> **TRY IT**: In the listing below, look for "computer" and copy every line that has it.

> **SOURCE DATA**:

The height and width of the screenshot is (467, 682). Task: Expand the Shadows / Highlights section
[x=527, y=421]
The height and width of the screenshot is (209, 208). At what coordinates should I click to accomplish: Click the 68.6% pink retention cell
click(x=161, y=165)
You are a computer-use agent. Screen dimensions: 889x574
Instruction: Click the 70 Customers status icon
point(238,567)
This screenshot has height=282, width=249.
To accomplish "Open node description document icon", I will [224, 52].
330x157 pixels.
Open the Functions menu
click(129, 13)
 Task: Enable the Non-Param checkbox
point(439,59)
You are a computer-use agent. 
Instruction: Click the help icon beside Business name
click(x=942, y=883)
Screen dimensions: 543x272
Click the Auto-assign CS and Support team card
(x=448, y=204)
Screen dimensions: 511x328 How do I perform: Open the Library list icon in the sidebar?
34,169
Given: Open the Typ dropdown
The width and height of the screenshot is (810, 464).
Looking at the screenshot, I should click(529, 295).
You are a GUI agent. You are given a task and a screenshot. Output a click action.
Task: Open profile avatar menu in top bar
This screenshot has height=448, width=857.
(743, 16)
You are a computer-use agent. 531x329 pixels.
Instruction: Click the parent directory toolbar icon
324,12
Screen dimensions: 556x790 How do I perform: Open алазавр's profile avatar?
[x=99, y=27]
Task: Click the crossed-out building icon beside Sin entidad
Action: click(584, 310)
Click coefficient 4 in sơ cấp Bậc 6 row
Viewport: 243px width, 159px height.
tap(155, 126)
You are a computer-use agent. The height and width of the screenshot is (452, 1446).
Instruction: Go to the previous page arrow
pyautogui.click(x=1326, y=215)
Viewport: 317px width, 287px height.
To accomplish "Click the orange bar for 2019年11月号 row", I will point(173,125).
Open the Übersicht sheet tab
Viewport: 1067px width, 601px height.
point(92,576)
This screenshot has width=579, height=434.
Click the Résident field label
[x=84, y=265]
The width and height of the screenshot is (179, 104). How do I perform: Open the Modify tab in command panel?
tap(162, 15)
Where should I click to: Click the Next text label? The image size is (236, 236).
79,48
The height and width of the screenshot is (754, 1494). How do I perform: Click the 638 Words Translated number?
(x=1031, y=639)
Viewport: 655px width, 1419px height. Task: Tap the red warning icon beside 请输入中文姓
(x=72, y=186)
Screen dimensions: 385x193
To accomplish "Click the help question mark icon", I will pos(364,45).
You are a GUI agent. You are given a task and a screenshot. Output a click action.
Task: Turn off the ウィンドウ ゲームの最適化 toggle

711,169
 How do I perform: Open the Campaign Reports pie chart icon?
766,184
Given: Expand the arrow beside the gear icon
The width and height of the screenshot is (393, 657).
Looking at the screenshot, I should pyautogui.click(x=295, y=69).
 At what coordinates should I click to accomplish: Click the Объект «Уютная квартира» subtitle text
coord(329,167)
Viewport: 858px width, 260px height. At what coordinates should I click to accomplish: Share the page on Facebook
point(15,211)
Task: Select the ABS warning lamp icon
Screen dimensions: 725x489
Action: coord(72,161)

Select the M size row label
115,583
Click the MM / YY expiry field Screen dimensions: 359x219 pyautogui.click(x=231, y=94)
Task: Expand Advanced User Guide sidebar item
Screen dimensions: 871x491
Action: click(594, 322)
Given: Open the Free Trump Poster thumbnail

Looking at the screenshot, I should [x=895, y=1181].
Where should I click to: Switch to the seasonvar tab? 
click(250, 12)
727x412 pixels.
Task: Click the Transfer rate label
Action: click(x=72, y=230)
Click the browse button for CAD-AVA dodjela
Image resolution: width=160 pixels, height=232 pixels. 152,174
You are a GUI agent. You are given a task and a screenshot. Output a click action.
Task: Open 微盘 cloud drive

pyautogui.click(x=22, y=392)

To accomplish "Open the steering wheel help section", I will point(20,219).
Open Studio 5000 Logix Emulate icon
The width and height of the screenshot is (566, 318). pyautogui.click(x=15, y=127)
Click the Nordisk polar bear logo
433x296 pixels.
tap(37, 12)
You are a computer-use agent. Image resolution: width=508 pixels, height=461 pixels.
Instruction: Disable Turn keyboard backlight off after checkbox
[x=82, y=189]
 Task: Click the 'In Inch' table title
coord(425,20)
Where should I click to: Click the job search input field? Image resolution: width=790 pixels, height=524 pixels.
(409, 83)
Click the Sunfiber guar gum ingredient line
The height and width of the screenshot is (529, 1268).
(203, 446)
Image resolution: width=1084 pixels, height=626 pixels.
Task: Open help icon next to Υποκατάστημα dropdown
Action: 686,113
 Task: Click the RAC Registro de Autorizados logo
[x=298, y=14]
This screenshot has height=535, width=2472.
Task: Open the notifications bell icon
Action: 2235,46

> **EXERCISE ANSWER**:
You are a computer-use agent. Screen dimensions: 889x574
You are a computer-use agent. 
You are a computer-use agent. 531x329 pixels.
You are a computer-use agent. The height and width of the screenshot is (452, 1446).
You are a computer-use agent. Image resolution: width=508 pixels, height=461 pixels.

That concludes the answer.